With Christmas etching closer and closer I am trying to prepare myself for the Facebook memories I will soon be bombarded with. Memories of the worst Christmas of my life.
My sister and I had a very hostile relationship as children. I would not say it was typical sibling bickering. It was more than that. I truly felt as though she hated me and wanted me to die. I loved her with every part of my being but she pushed me away time and time again. We would argue, we would fight, we would throw things at each other. I tried so many times to just have sisterly moments with her but they were always met with insult and pain. Eventually I built up a defense mechanism and learned the buttons to press to hurt her at the very core. It helped for her to back off of me but it continued to destroy the relationship I longed to have with her.
My sister was an angry person. She hated my mother for leaving my father. The bitterness lasted between them even through my mothers battle with cancer decades later. My sister had little to no respect at all for our mother and, because I was always a mamma’s girl, her hatred passed on to me as well. Finally, after years of begging and making life a living hell for me and Mom, my sister finally went to live with our father. We were both in our early teens at this point.
Her and my father were best friends. He did everything for her including getting her out of trouble a number of times. He was her rock and someone she could always count on whenever she needed any kind of help. My sister being able to flourish in the love and strength of our father helped to finally bring her and I closer together. We stopped fighting and started to build that relationship I always wanted. At 16 my sister gave birth to her first child. My first nephew. He was beautiful, he still is. She was building a family of her own, our own family was getting stronger and then it all came crashing down.
On July 8, 2003 our father passed away suddenly. I was crushed but, she broke. Life as she knew it no longer had meaning. Her downward spiral into addiction got a kick start and she didn’t care about anyone who tried to stand in her way. It started with drinking. A lot of drinking. Every weekend to start which eventually turned into every day. Partying hard and fast. No longer being able to hold down a job. Barely being able to care for her son, my beautiful nephew who was growing up around strangers and empty bottles.
In her mid-twenties my sister got pregnant again. This time with a baby girl. Her lack of care and empathy for others shined during this pregnancy. She drowned that pour baby in booze and nicotine every day. She was her own person and the only person who could make any impact on the situation was now long gone. My niece is a miracle. How she made it through that pregnancy blows my mind but she did, and she was and still is healthy and beautiful.
Eventually I guess the booze stopped doing it for her. She moved up to harder, stronger mood changers. Morphine, cocaine, basically anything she could get cheap and down her throat or up her nose. Deeper and deeper she spiraled. She pushed everyone and anyone away who tried to get close, who tried to help, who tried to love her.
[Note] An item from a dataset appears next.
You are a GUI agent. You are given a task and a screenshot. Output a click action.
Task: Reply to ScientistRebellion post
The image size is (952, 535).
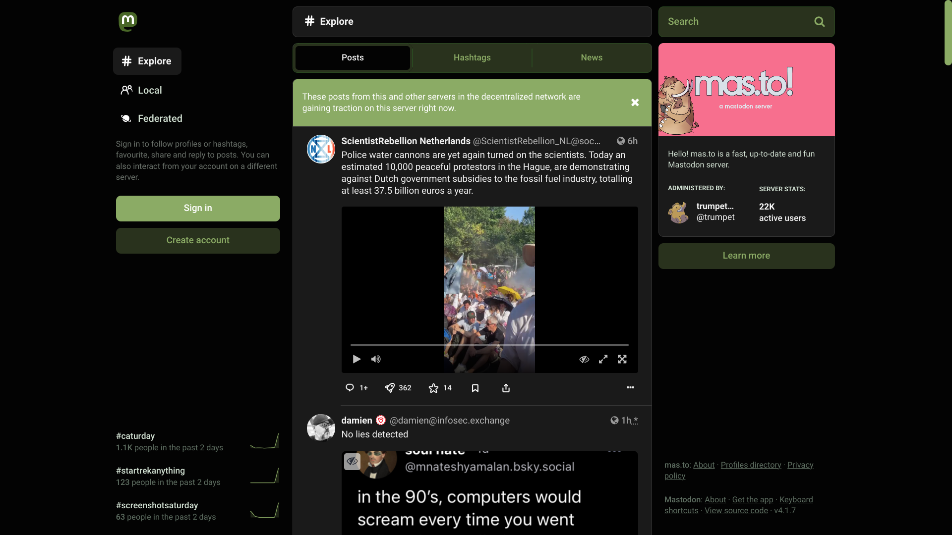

My relationship with my husband struggled because I always ran when she called me and he couldn’t understand why. She stole from us, she cheated us, she lied as if it was all she could do. But I loved her and thought maybe showing her love and kindness would eventually help break her from this dangerous lifestyle. I knew deep down that this wasn’t going to end well. And if I went any length of time without hearing from her I always thought the worst. Then one day it did get worse. By accident, I came upon an old baby wipes container in a pile of her stuff that was left at my house by a disgruntled landlord of hers. The container broke apart any sense of hope I once felt. Blood stained metal dishes, alcohol wipes, some vitamin capsules, and at least a dozen used needles. It took everything I had to not vomit at the site of this death in a box. She has left everyone and everything behind, including her children, for this. For what? Why? Is life really that terrible?
December 23, 2016 – 2:41 p.m. I get a ping from my facebook messanger “Hey it’s [the boyfriend]. [Your sister] is gone to emerg in ambulance I finally made her go”.
She had been complaining about a pain in her arm for a few weeks now but wouldn’t go to the hospital. I am assuming out of embarrassment of the track marks down her arms. I raced up to the hospital to see her and find out what was going on. I was too late. She had a stroke, maybe multiple and was not able to talk anymore. The next few weeks were hell. She got moved around to three different hospitals. She was fighting a serious blood infection that had made its way to her heart. The infection kept exploding to her brain and causing more and more strokes. She spent the next few weeks in ICU, on life support, the doctors were doing everything in their power to get the antibiotics to do their job. But they weren’t. I spent Christmas day with my sister. Next to her bed. Holding her hand. Praying that something bigger than myself would step in. Give her a second chance. Let this be a wake up call. I had lost my father, I had lost my mother, she was all I had left and I didn’t want to let her go.
She made the choice for me though. She passed away on January 7, 2017. Age 34. Mother of two beautiful children. Sister to one very broken woman who seems to loose more than she gains.
This wasn’t supposed to be how it ended. She was suppose to get better. Make changes in her life. Surprise herself with how strong she really was. I wasn’t suppose to have this story of tragedy. But here I am. I miss her so much.